“The Surrey Sustainability Charter is about making the right choices and doing the right things. The Charter provides a comprehensive lens through which we will view all future initiatives, programs and plans. It provides us with a framework to best develop and manage Surrey’s human and physical resources to create a strong, sustainable city,” states Mayor Dianne Watts.
“Since 2002, Metro Vancouver has formally put the concept of sustainability at the centre of its operating and planning philosophy, and has committed itself to be a leader. The Integrated Plan for managing rainwater as a resource now provides the means to translate the Sustainability Framework into tangible actions on the ground,” notes Chair Greg Moore.
“Local governments will benefit from the information sharing between four Vancouver Island regional districts, learn from the experiences of the other regional districts, and be able to participate in workshops delivered locally and elsewhere on Vancouver Island,” stated Glenn Harris.

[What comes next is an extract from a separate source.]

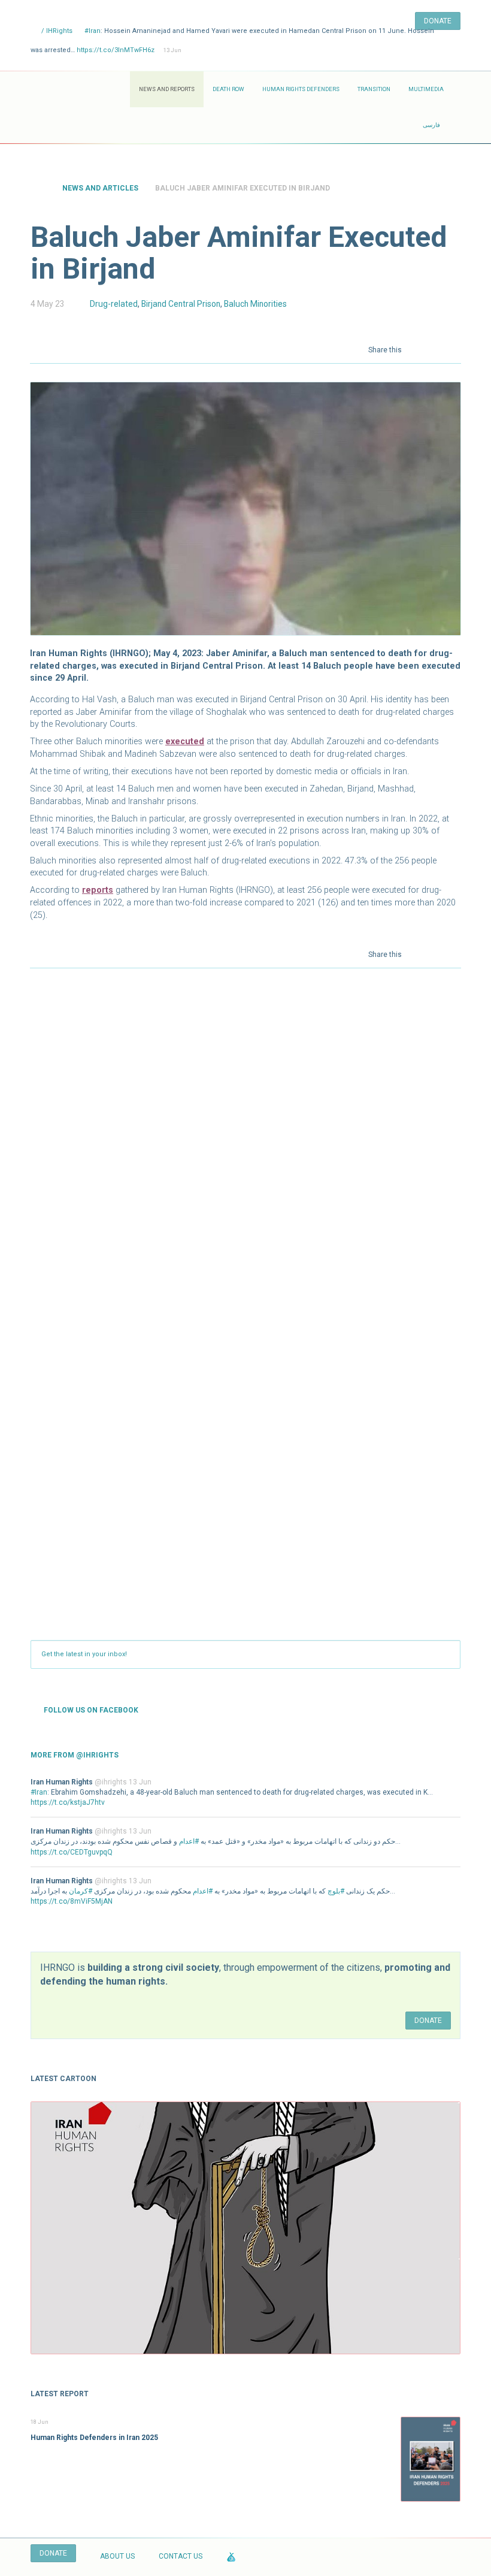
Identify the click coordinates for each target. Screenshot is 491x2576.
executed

“Through the Urban Containment Boundary, we have avoided urban sprawl and we are doing our best to do what is right; and that is why the RDN Board is both supporting and partnering with CAVI. As a Board, we believe it is our job to protect the quality of life values that attract people to Vancouver Island,” stated Joe Stanhope, Chair.
Comox Valley local governments are aligning efforts, building leadership capacity and striving for consistency. “We have moved beyond continuing education solely for the purpose of professional development. We are exploring what implementation of regional policy means on the ground,” states Glenn Westendorp.
“The change in approach starts with land use planning and determining what infrastructure and services can be provided sustainably, both fiscally and ecologically. Another key message is that all those involved in land development have a role to play in achieving Sustainable Service Delivery,” states Judy Walker.
“Inter-regional sharing, collaboration, alignment and consistency will accelerate effective implementation of watershed protection objectives within each regional district. The regions are linked by common interests, but are not dependent on each other,” stated Comox Valley Board Chair Edwin Grieve.
“By examining all actions in the context of the watershed, we can move toward a governance system that is rooted in ecological principles, and shift the focus towards managing the people within a watershed, rather than controlling the watershed itself,” states Oliver Brandes.
“Asset Management BC supports the development of a local government asset management strategy for the province. To this end, Partnerships serve us all well. Asset Management is about integration of disciplines and co-operation among all parties. We all benefit from sharing of knowledge and information,” states Wally Wells.
“Our shared vision for Green Communities is the right development in the right place at the right time. We can achieve this vision if development is guided by a ‘design with nature’ philosophy: start with green infrastructure and truly restore the urban fabric,” states Glen Brown.